» WHAT YOU NEED TO DO
Show each line from the rows below that contains the word "pixels", copying every such line in full.
## START THE RECORDS
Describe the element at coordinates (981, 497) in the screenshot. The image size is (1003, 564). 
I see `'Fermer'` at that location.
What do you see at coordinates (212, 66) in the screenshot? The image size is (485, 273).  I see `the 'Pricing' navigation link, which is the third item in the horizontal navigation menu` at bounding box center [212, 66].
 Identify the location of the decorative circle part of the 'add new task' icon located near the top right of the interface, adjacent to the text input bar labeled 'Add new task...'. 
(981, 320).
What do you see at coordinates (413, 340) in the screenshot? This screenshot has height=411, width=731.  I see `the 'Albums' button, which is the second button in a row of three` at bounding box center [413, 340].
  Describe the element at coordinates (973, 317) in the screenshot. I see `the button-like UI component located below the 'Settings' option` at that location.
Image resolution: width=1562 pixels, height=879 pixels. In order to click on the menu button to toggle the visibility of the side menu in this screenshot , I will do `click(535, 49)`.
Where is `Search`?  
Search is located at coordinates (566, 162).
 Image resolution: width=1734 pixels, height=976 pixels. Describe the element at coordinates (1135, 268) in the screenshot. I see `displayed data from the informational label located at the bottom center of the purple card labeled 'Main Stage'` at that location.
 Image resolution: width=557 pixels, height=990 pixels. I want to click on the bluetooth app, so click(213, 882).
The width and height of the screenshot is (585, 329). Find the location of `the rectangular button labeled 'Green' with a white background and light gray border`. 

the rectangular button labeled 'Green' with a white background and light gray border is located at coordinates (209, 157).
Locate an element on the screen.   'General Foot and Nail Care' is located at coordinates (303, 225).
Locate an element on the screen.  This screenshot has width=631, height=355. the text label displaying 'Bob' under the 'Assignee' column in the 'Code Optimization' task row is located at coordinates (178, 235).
## END THE RECORDS
» EXPECTED ANSWER
Image resolution: width=1562 pixels, height=879 pixels. In order to click on the menu button to toggle the visibility of the side menu in this screenshot , I will do `click(535, 49)`.
 Image resolution: width=1734 pixels, height=976 pixels. Describe the element at coordinates (1135, 268) in the screenshot. I see `displayed data from the informational label located at the bottom center of the purple card labeled 'Main Stage'` at that location.
 Image resolution: width=557 pixels, height=990 pixels. I want to click on the bluetooth app, so click(213, 882).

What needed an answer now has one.